Ein schwarzer japanischer Geländewagen fährt vor. Ihm entsteigt ein distinguiert aussehender Herr in grauem Wollmantel. Er heißt Sadeldin Kharma, ist Verkehrsminister der alten Regierung und genießt im Gegensatz zu den meisten seiner Kabinettskollegen einen Ruf als anständiger Mann. Er geht direkt zu Hanija hinein. Er bleibt drei Stunden. Bittet er um einen Job in der neuen Administration? Ist es seine Aufgabe, Verbindungen zur bis vor kurzem regierenden Fatah zu knüpfen? Oder gar zu Israel (der Verkehrsminister trifft sich als einziges Kabinettsmitglied regelmäßig mit seinem israelischen Kollegen)?
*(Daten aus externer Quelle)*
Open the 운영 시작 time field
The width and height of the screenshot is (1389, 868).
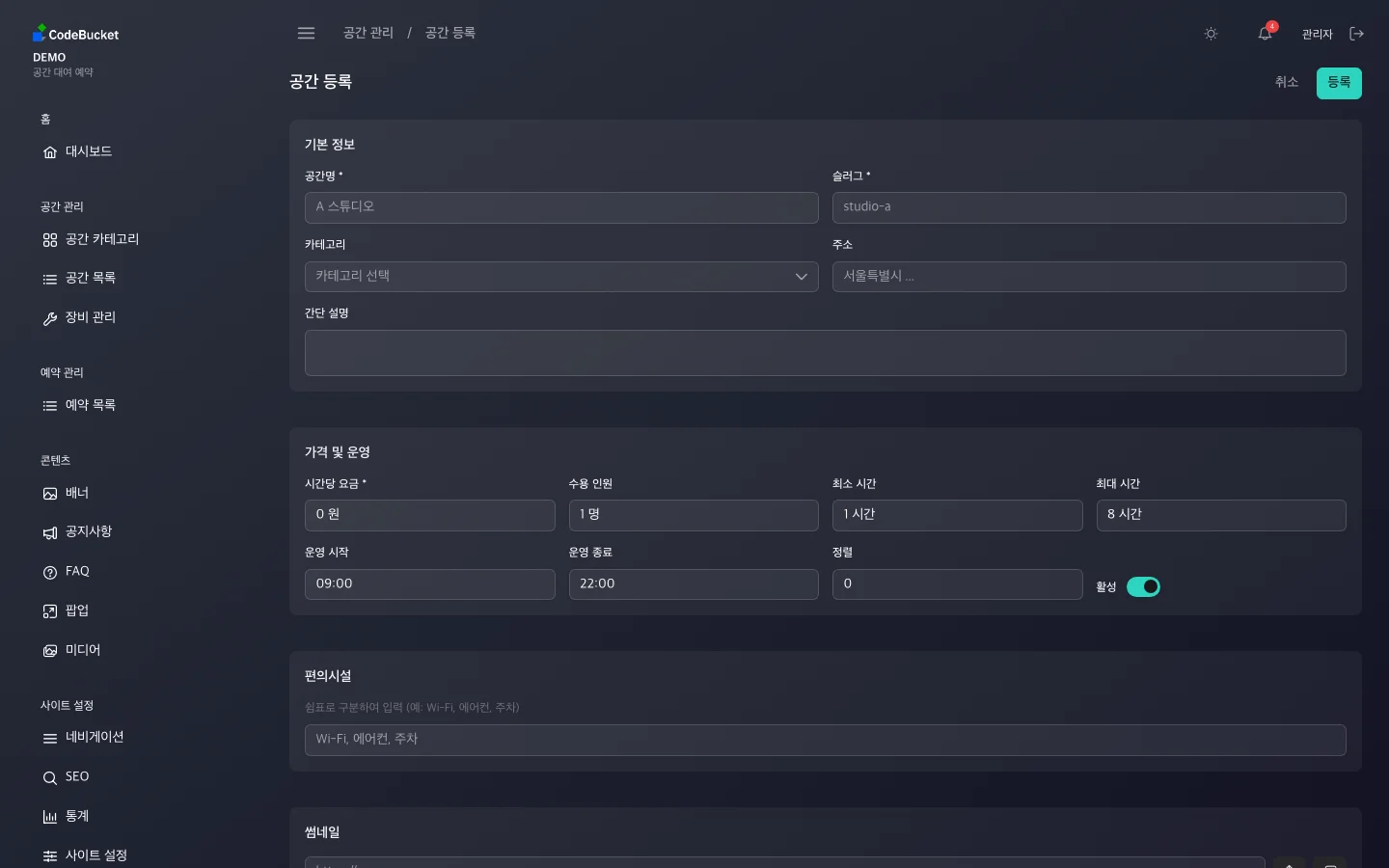[x=429, y=584]
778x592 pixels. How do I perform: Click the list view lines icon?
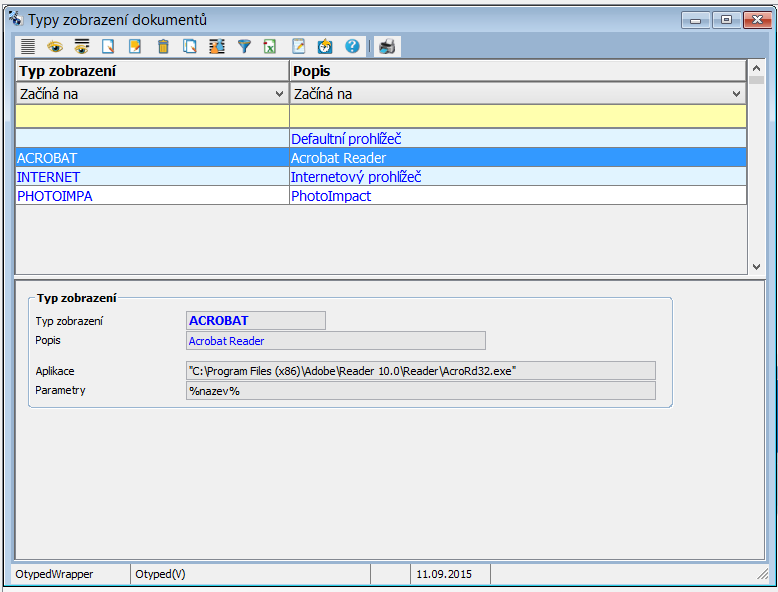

Hinterher will er nur sagen, dass er Hanija zu seinem Wahlsieg gratuliert habe. Drei Stunden lang?

Das Kommen und Gehen nimmt kein Ende. Schließlich tritt Hanija selbst aus dem Haus, ein freundlich lächelnder, bescheiden auftretender Mann mit weißem Bart. Er findet Zeit für den Reporter. Er hält ihn mit lockerem Griff am Oberarm fest, blickt ihm gerade in die Augen und beantwortet Fragen mit geschulter Ambivalenz. Wird der nächste Premierminister Ismail Hanija heißen? – Das könne er nicht sagen, dafür sei die Zeit nicht reif.

Wie wird er mit dem drohenden Stopp der Hilfsgelder für eine von Hamas geführte Regierung durch Europa und die USA umgehen? – Palästina, erwidert er, werde versuchen, autark zu sein. Wenn es Hilfe brauche, dann zuerst von arabischen Ländern und in zweiter Instanz von der "freien Welt" (die für ihn nicht identisch ist mit der Welt, die sich so nennt). Wird er Kontakte mit Israel suchen? – Nichts, antwortet er, habe sich geändert, Israel sei immer noch die Besatzungsmacht. Wird Hamas das Erziehungssystem islamisieren? – "Dafür besteht kein Bedarf, aber wenn ein Bedarf besteht, werden wir es tun."